期刊名称:Proceedings of the National Academy of Sciences
印刷版ISSN:0027-8424
电子版ISSN:1091-6490
出版年度:2004
卷号:101
期号:12
页码:4186-4191
DOI:10.1073/pnas.0306906101
语种:English
出版社:The National Academy of Sciences of the United States of America
摘要:Host proinflammatory responses to minute amounts of endotoxins derived from many Gram-negative bacteria require the interaction of lipopolysaccharide-binding protein (LBP), CD14, Toll-like receptor 4 (TLR4) and MD-2. Optimal sensitivity to endotoxin requires an ordered series of endotoxin-protein and protein-protein interactions. At substoichiometric concentrations, LBP facilitates delivery of endotoxin aggregates to soluble CD14 (sCD14) to form monomeric endotoxin-sCD14 complexes.

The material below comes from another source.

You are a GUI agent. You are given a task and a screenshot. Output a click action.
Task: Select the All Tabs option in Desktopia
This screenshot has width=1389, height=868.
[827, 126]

Subsequent interactions of endotoxin-sCD14 with TLR4 and/or MD-2 have not been specifically defined. This study reports the purification of a stable, monomeric, bioactive endotoxin-MD-2 complex generated by treatment of endotoxin-sCD14 with recombinant MD-2. Efficient generation of this complex occurred at picomolar concentrations of endotoxin and nanogram per milliliter doses of MD-2 and required presentation of endotoxin to MD-2 as a monomeric endotoxin-CD14 complex. TLR4-dependent delivery of endotoxin to human embryonic kidney (HEK) cells and cell activation at picomolar concentrations of endotoxin occurred with the purified endotoxin-MD-2 complex, but not with purified endotoxin aggregates with or without LBP and/or sCD14. The presence of excess MD-2 inhibited delivery of endotoxin-MD-2 to HEK/TLR4 cells and cell activation. These findings demonstrate that TLR4-dependent activation of host cells by picomolar concentrations of endotoxin occurs by sequential interaction and transfer of endotoxin to LBP, CD14, and MD-2 and simultaneous engagement of endotoxin and TLR4 by MD-2.